======== PASSAGE SHOWN ========
To be frank, if anyone's after something 'off the shelf' to pick up in person at their local shop, IMHO, the Autoglym stands up with anything out there. Put aside any preconceptions of anything AG being not as good because it's not got a sexy smell, or _because_ it's widely available on the high street. It's just a great QD - period.


----------



## MrVix (May 21, 2013)

3M Quick Wax for me.


----------



## Mattb23 (Feb 3, 2012)

Autosmart Reglaze for me


----------



## focustjohn (Sep 12, 2013)

im using formula cleans detailing spray and think its good


----------



## Offset Detailing (May 7, 2007)

Zaino Z8 and Sonax Brilliant Shine are my fav's!


----------



## budd (Jul 4, 2007)

'Clean your Car' are out of stock of BSD  who else stocks it ?


----------



## AS_BO (Sep 29, 2013)
======== DATA LINES ========
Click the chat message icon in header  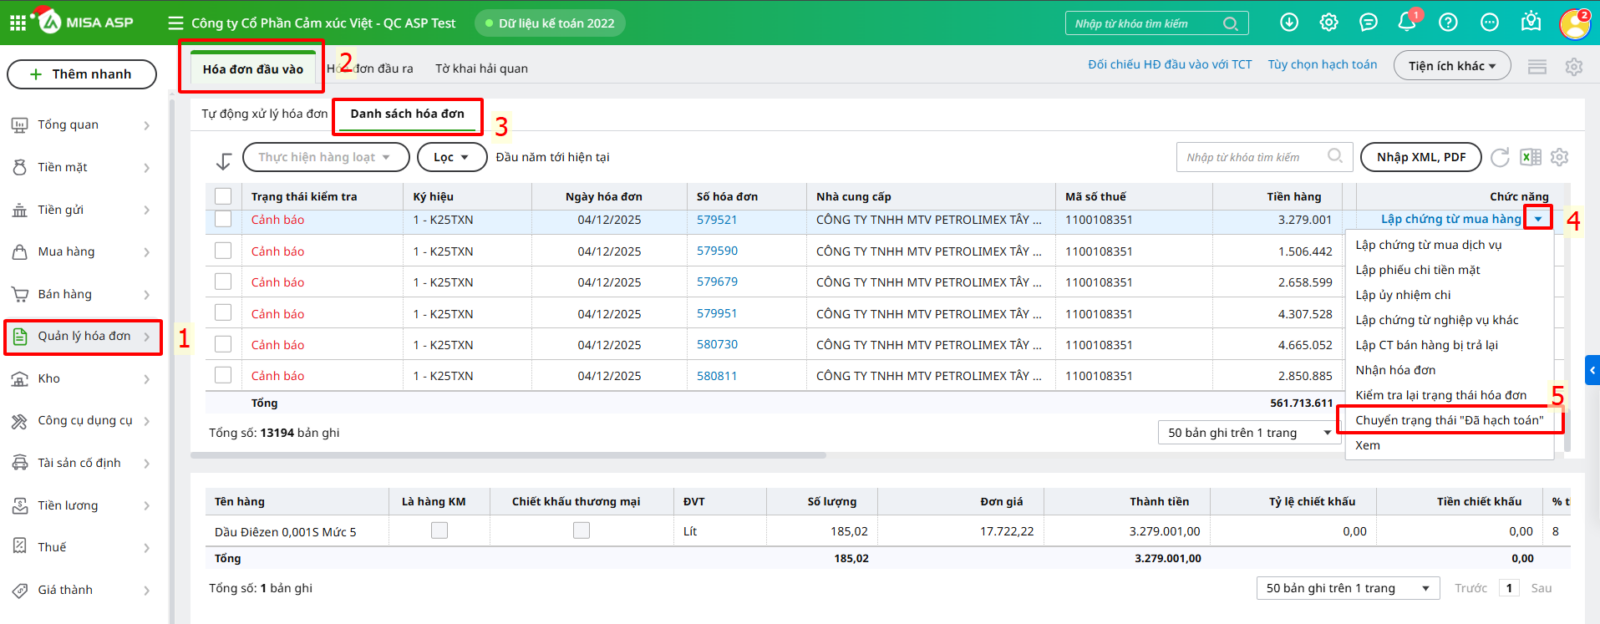pyautogui.click(x=1368, y=22)
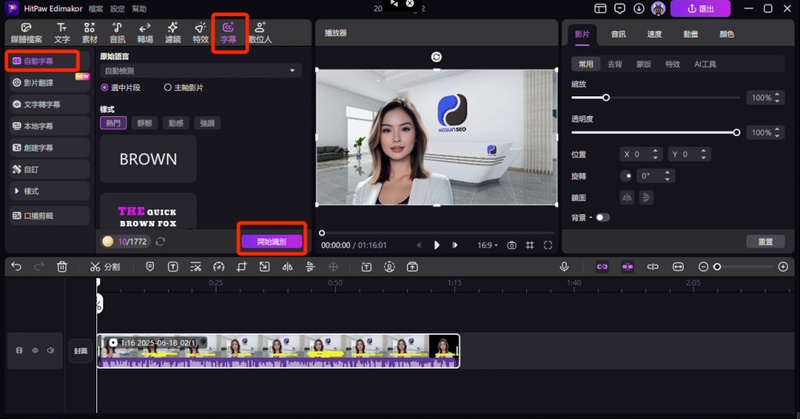Open the 16:9 aspect ratio dropdown
Viewport: 800px width, 419px height.
pyautogui.click(x=486, y=245)
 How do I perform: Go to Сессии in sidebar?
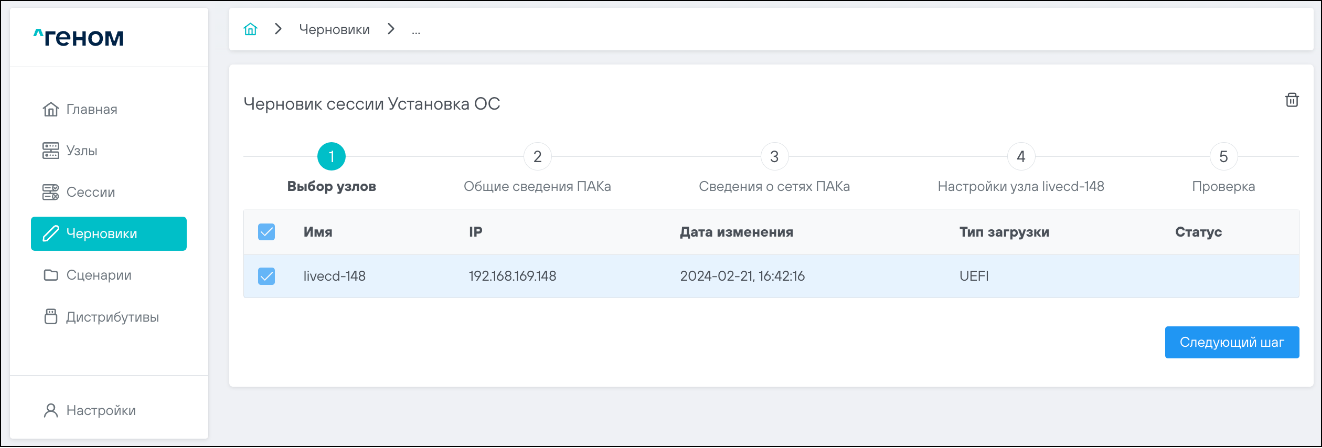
========
▸ GOAL OF THE EXERCISE:
From the car detailing thread, reproduce the stretch from "To be frank, if" through "(May 21, 2013)". The records have no connection to the car detailing thread.

▸ FULL SOLUTION:
To be frank, if anyone's after something 'off the shelf' to pick up in person at their local shop, IMHO, the Autoglym stands up with anything out there. Put aside any preconceptions of anything AG being not as good because it's not got a sexy smell, or _because_ it's widely available on the high street. It's just a great QD - period.


----------



## MrVix (May 21, 2013)